**JOB**
Retype the following entries word for word, keeping their line breaks intact.

**MATERIAL FOR THIS EXERCISE**
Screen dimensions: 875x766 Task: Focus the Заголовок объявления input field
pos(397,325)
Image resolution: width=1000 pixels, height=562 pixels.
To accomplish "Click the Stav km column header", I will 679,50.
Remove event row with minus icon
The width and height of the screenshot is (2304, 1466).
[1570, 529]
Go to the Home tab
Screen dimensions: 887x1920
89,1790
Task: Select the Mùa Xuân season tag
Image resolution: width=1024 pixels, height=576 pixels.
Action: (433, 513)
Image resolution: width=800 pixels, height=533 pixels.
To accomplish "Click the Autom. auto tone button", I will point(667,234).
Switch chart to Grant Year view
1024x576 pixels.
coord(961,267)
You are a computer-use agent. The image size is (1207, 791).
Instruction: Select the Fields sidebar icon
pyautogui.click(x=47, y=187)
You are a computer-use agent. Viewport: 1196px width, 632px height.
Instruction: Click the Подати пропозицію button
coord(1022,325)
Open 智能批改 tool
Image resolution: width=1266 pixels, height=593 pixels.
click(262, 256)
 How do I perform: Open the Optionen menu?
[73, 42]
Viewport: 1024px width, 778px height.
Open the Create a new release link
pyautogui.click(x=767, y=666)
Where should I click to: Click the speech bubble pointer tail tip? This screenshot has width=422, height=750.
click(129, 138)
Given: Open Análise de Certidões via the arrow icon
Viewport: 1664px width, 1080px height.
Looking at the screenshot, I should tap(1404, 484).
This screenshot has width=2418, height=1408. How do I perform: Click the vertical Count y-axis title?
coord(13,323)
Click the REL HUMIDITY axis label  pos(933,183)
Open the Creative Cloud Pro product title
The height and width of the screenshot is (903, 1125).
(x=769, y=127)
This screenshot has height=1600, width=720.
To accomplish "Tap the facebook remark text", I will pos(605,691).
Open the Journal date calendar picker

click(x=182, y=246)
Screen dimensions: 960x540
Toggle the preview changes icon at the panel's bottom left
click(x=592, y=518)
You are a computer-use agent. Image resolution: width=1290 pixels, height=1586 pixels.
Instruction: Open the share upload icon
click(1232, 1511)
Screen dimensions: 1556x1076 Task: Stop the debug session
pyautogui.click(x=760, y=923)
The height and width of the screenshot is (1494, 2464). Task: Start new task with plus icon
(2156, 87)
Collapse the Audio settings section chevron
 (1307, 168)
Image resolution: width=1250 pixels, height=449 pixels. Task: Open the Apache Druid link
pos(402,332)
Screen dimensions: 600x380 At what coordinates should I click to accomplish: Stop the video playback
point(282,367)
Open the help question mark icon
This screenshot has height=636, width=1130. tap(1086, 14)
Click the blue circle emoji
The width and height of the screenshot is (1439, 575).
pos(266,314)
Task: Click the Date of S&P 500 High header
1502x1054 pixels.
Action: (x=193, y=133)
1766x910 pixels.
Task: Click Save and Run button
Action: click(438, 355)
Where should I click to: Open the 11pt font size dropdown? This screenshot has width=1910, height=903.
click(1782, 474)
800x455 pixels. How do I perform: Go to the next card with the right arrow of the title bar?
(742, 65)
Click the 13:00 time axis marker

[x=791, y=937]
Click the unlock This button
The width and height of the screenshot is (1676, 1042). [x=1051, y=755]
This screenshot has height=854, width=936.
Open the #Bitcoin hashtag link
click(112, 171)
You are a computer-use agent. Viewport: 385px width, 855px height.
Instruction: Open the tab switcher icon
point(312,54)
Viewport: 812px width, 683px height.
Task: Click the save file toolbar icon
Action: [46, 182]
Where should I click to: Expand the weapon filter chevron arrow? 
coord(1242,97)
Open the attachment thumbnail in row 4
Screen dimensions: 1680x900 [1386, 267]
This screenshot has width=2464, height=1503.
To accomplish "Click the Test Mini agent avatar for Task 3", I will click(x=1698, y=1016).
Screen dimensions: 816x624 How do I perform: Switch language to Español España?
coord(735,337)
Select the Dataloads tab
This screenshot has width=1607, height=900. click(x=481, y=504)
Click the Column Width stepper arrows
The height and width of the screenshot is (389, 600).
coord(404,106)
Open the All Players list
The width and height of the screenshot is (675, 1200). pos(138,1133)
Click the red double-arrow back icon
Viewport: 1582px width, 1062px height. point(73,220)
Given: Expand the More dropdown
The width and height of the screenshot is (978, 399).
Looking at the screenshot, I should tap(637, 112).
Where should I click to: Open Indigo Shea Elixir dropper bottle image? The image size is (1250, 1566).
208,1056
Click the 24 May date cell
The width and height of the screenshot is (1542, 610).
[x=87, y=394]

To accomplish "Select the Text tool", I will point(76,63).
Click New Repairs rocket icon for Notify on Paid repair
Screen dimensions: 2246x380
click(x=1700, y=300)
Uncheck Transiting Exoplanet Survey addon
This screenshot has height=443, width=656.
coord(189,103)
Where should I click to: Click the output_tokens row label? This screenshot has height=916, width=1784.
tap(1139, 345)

**TASK ANSWER**
Screen dimensions: 875x766 Task: Focus the Заголовок объявления input field
pos(397,325)
Image resolution: width=1000 pixels, height=562 pixels.
To accomplish "Click the Stav km column header", I will 679,50.
Remove event row with minus icon
The width and height of the screenshot is (2304, 1466).
[1570, 529]
Go to the Home tab
Screen dimensions: 887x1920
89,1790
Task: Select the Mùa Xuân season tag
Image resolution: width=1024 pixels, height=576 pixels.
Action: (433, 513)
Image resolution: width=800 pixels, height=533 pixels.
To accomplish "Click the Autom. auto tone button", I will point(667,234).
Switch chart to Grant Year view
1024x576 pixels.
coord(961,267)
You are a computer-use agent. The image size is (1207, 791).
Instruction: Select the Fields sidebar icon
pyautogui.click(x=47, y=187)
You are a computer-use agent. Viewport: 1196px width, 632px height.
Instruction: Click the Подати пропозицію button
coord(1022,325)
Open 智能批改 tool
Image resolution: width=1266 pixels, height=593 pixels.
click(262, 256)
 How do I perform: Open the Optionen menu?
[73, 42]
Viewport: 1024px width, 778px height.
Open the Create a new release link
pyautogui.click(x=767, y=666)
Where should I click to: Click the speech bubble pointer tail tip? This screenshot has width=422, height=750.
click(129, 138)
Given: Open Análise de Certidões via the arrow icon
Viewport: 1664px width, 1080px height.
Looking at the screenshot, I should tap(1404, 484).
This screenshot has width=2418, height=1408. How do I perform: Click the vertical Count y-axis title?
coord(13,323)
Click the REL HUMIDITY axis label  pos(933,183)
Open the Creative Cloud Pro product title
The height and width of the screenshot is (903, 1125).
(x=769, y=127)
This screenshot has height=1600, width=720.
To accomplish "Tap the facebook remark text", I will pos(605,691).
Open the Journal date calendar picker

click(x=182, y=246)
Screen dimensions: 960x540
Toggle the preview changes icon at the panel's bottom left
click(x=592, y=518)
You are a computer-use agent. Image resolution: width=1290 pixels, height=1586 pixels.
Instruction: Open the share upload icon
click(1232, 1511)
Screen dimensions: 1556x1076 Task: Stop the debug session
pyautogui.click(x=760, y=923)
The height and width of the screenshot is (1494, 2464). Task: Start new task with plus icon
(2156, 87)
Collapse the Audio settings section chevron
 (1307, 168)
Image resolution: width=1250 pixels, height=449 pixels. Task: Open the Apache Druid link
pos(402,332)
Screen dimensions: 600x380 At what coordinates should I click to accomplish: Stop the video playback
point(282,367)
Open the help question mark icon
This screenshot has height=636, width=1130. tap(1086, 14)
Click the blue circle emoji
The width and height of the screenshot is (1439, 575).
pos(266,314)
Task: Click the Date of S&P 500 High header
1502x1054 pixels.
Action: (x=193, y=133)
1766x910 pixels.
Task: Click Save and Run button
Action: click(438, 355)
Where should I click to: Open the 11pt font size dropdown? This screenshot has width=1910, height=903.
click(1782, 474)
800x455 pixels. How do I perform: Go to the next card with the right arrow of the title bar?
(742, 65)
Click the 13:00 time axis marker

[x=791, y=937]
Click the unlock This button
The width and height of the screenshot is (1676, 1042). [x=1051, y=755]
This screenshot has height=854, width=936.
Open the #Bitcoin hashtag link
click(112, 171)
You are a computer-use agent. Viewport: 385px width, 855px height.
Instruction: Open the tab switcher icon
point(312,54)
Viewport: 812px width, 683px height.
Task: Click the save file toolbar icon
Action: [46, 182]
Where should I click to: Expand the weapon filter chevron arrow? 
coord(1242,97)
Open the attachment thumbnail in row 4
Screen dimensions: 1680x900 [1386, 267]
This screenshot has width=2464, height=1503.
To accomplish "Click the Test Mini agent avatar for Task 3", I will click(x=1698, y=1016).
Screen dimensions: 816x624 How do I perform: Switch language to Español España?
coord(735,337)
Select the Dataloads tab
This screenshot has width=1607, height=900. click(x=481, y=504)
Click the Column Width stepper arrows
The height and width of the screenshot is (389, 600).
coord(404,106)
Open the All Players list
The width and height of the screenshot is (675, 1200). pos(138,1133)
Click the red double-arrow back icon
Viewport: 1582px width, 1062px height. point(73,220)
Given: Expand the More dropdown
The width and height of the screenshot is (978, 399).
Looking at the screenshot, I should tap(637, 112).
Where should I click to: Open Indigo Shea Elixir dropper bottle image? The image size is (1250, 1566).
208,1056
Click the 24 May date cell
The width and height of the screenshot is (1542, 610).
[x=87, y=394]

To accomplish "Select the Text tool", I will point(76,63).
Click New Repairs rocket icon for Notify on Paid repair
Screen dimensions: 2246x380
click(x=1700, y=300)
Uncheck Transiting Exoplanet Survey addon
This screenshot has height=443, width=656.
coord(189,103)
Where should I click to: Click the output_tokens row label? This screenshot has height=916, width=1784.
tap(1139, 345)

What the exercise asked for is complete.